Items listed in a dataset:
========

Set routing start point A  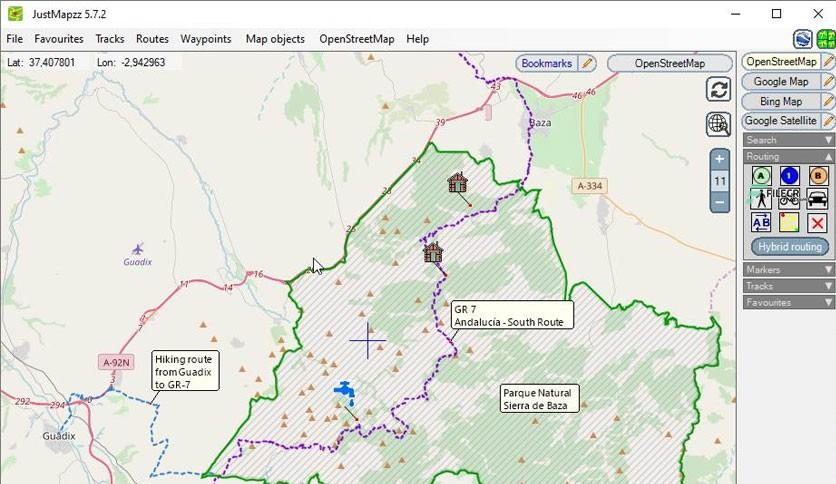point(761,176)
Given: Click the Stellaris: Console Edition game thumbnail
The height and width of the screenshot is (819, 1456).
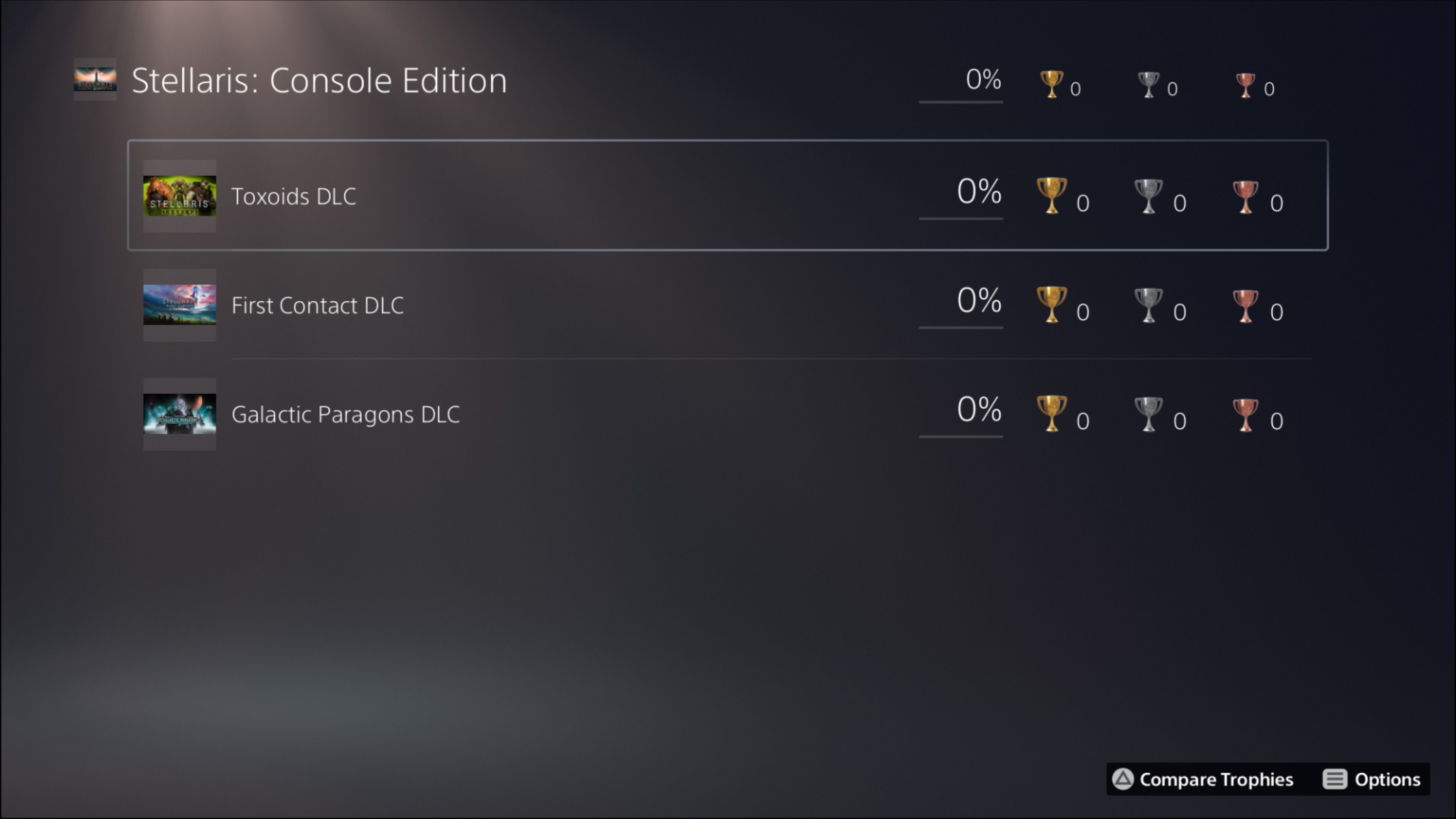Looking at the screenshot, I should (x=95, y=79).
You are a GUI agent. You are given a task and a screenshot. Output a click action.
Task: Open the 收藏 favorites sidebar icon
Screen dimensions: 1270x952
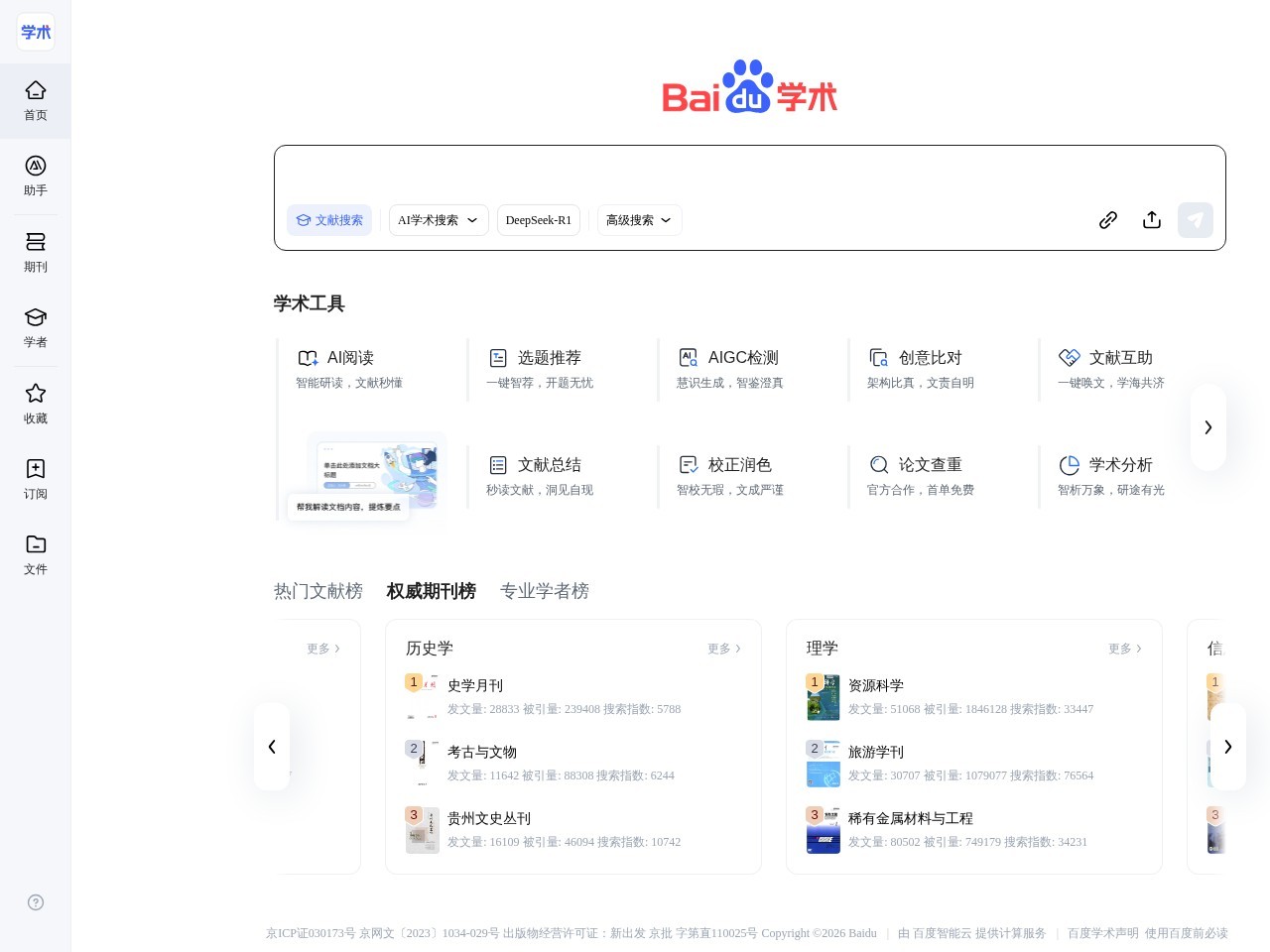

========

Prompt ▸ Work from the entries above. Set down exactly and only the lines from the line with "Given: Click the" to the line with "You are a GUI", both included, and leave the pictures out.

Your response ▸
Given: Click the Stellaris: Console Edition game thumbnail
The height and width of the screenshot is (819, 1456).
Looking at the screenshot, I should (x=95, y=79).
You are a GUI agent. You are given a task and a screenshot. Output a click action.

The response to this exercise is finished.